Activity: From the first line to the last, transcribe the data exactly and skip the pictures.

Available data:
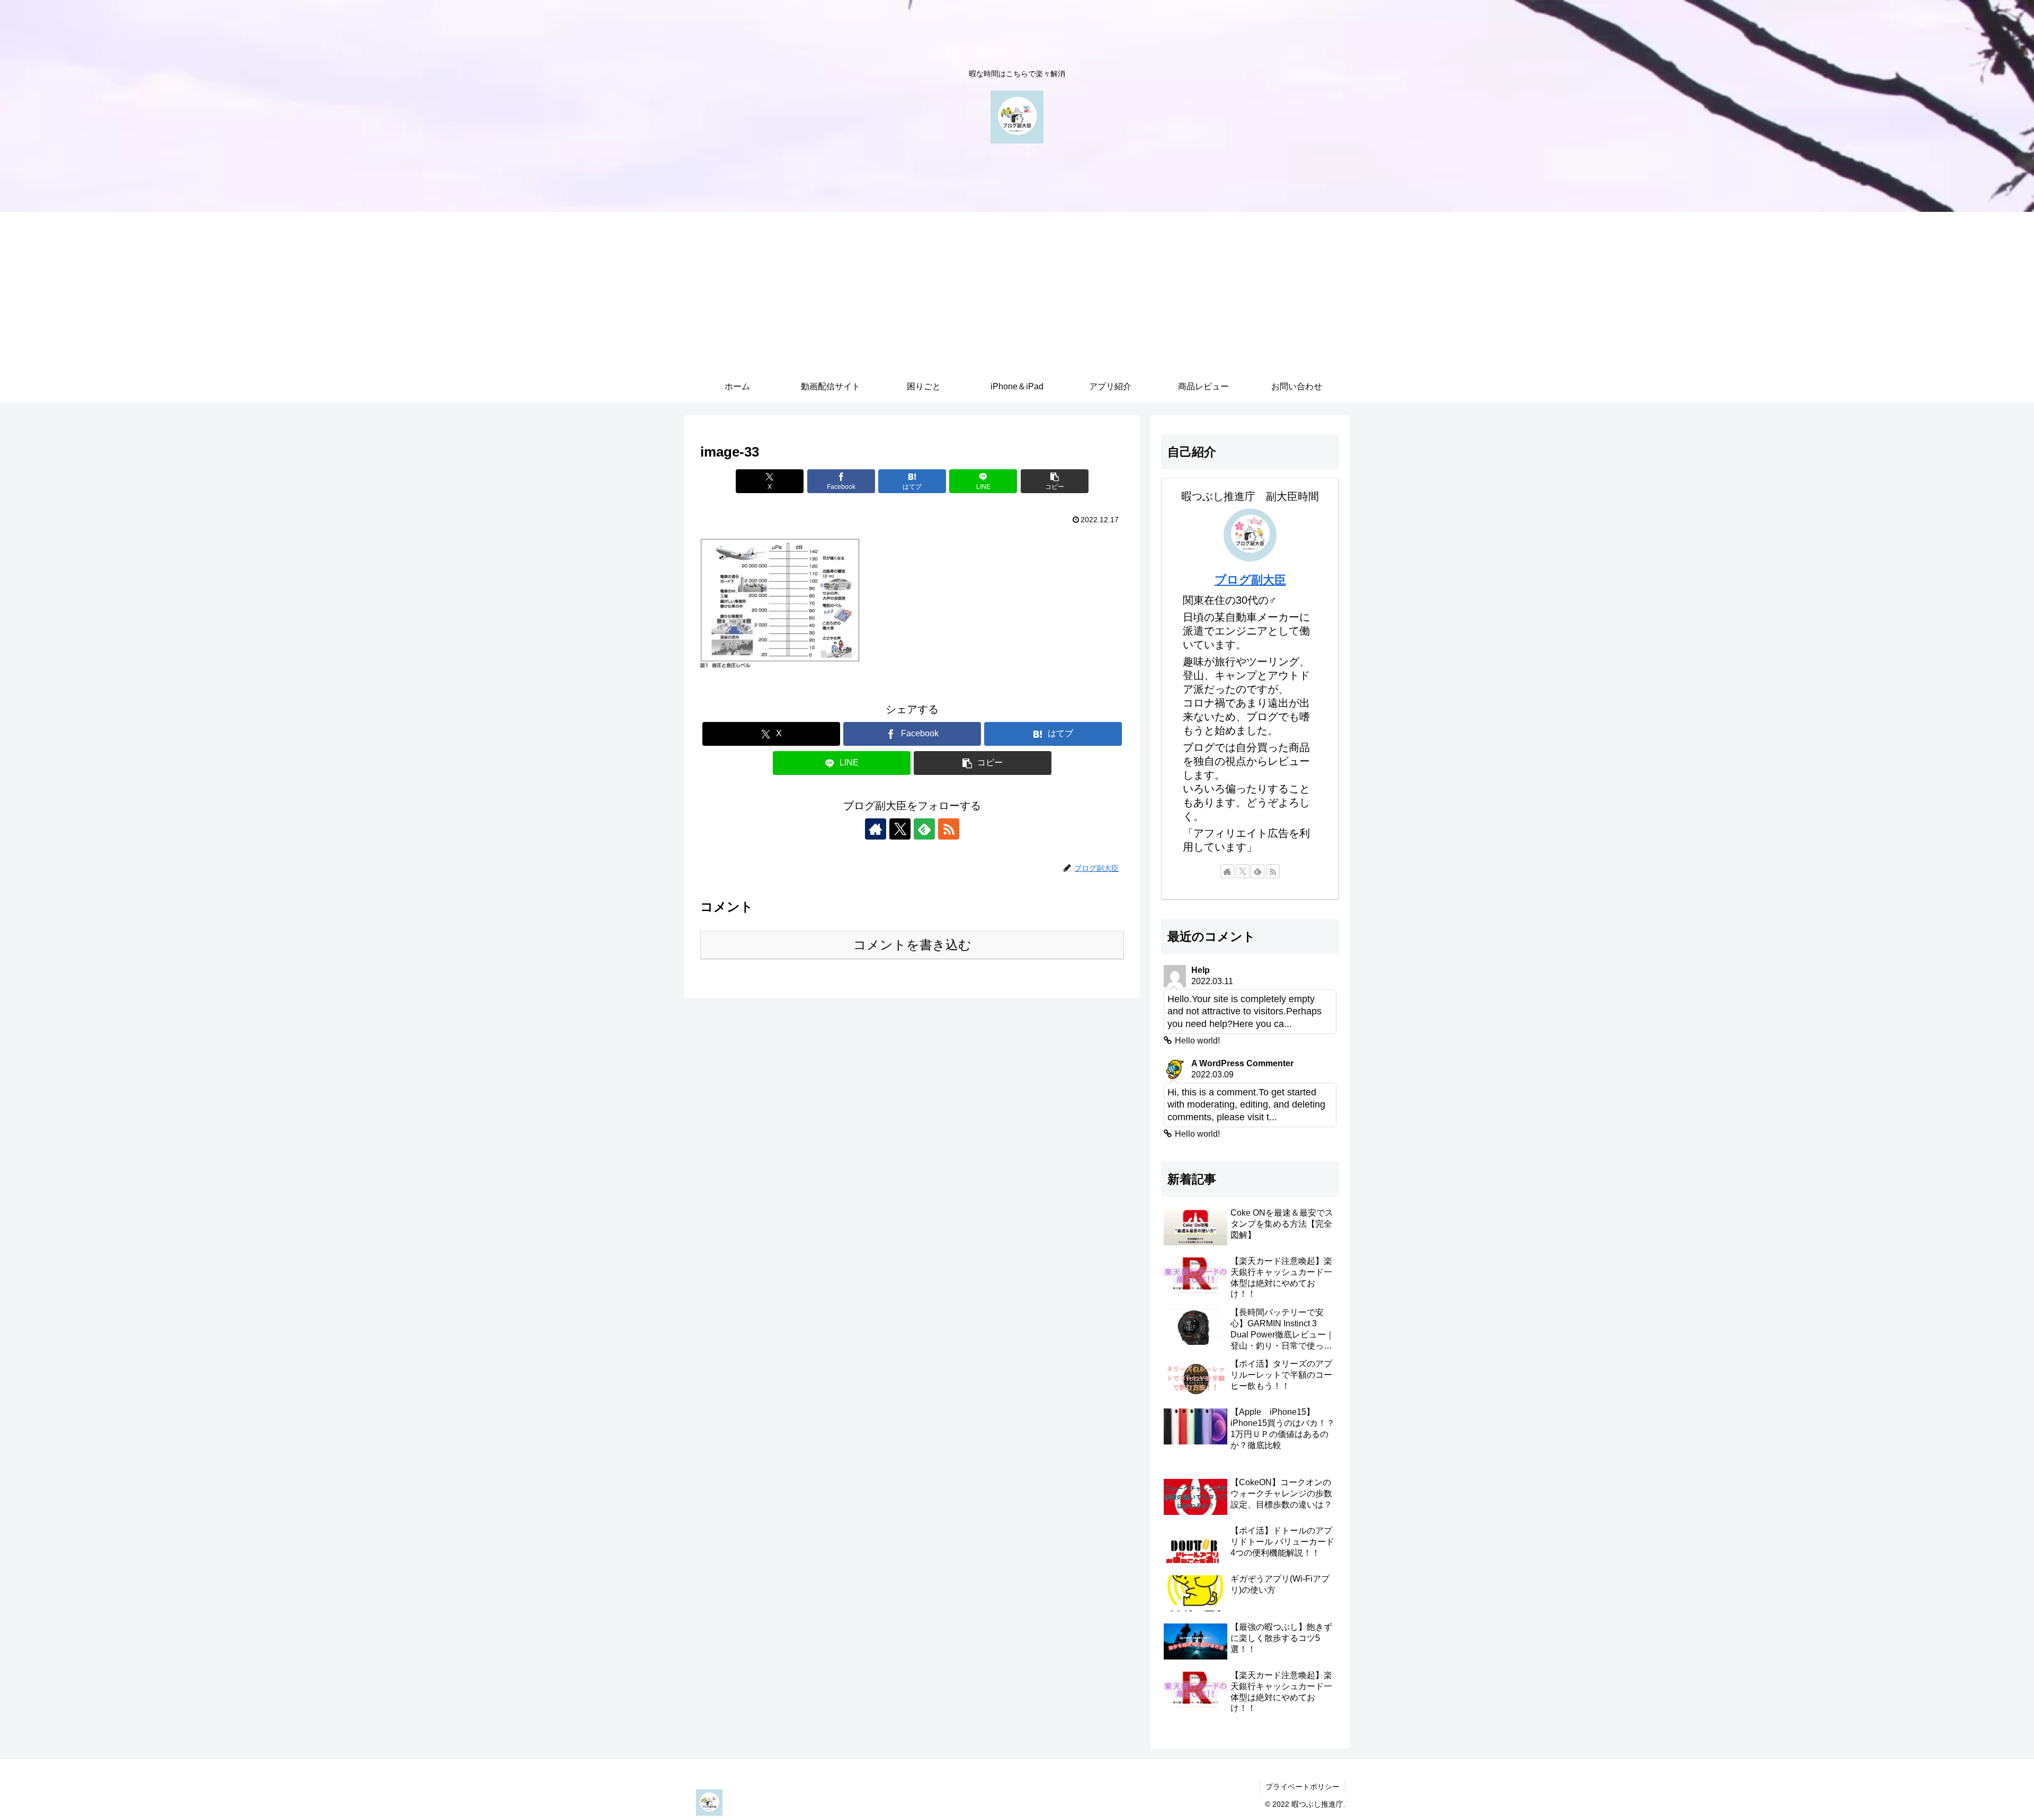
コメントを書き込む (912, 945)
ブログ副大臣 (1250, 579)
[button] (1055, 481)
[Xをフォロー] (900, 829)
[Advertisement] (1017, 291)
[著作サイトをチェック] (875, 829)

Reply to the task:
コメントを書き込む (912, 945)
ブログ副大臣 (1250, 579)
[button] (1055, 481)
[Xをフォロー] (900, 829)
[Advertisement] (1017, 291)
[著作サイトをチェック] (875, 829)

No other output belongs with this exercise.